EXTRACTED MATERIAL:
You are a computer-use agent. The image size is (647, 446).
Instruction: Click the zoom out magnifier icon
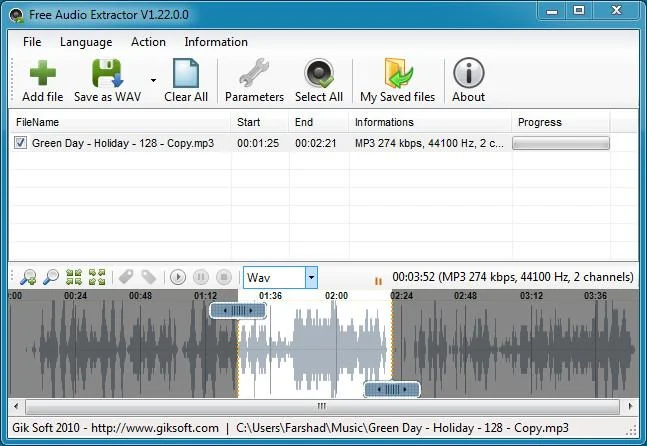(51, 277)
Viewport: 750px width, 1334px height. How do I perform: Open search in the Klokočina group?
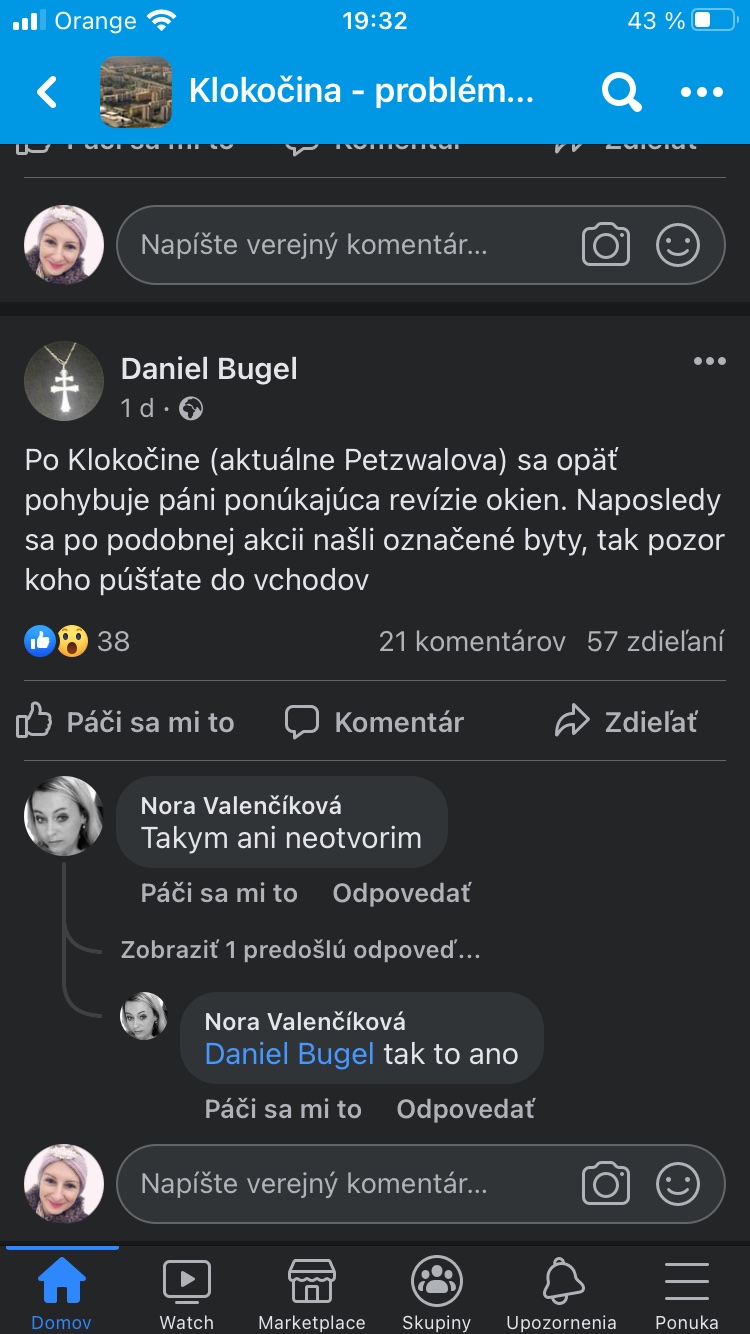pos(621,92)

TASK: From the line containing "Viewport: 750px width, 1334px" down to the last line of the data, print every line exactly and nothing else. Pictures stay out of the copy.

ANSWER FOR THE TASK:
Viewport: 750px width, 1334px height. How do I perform: Open search in the Klokočina group?
pos(621,92)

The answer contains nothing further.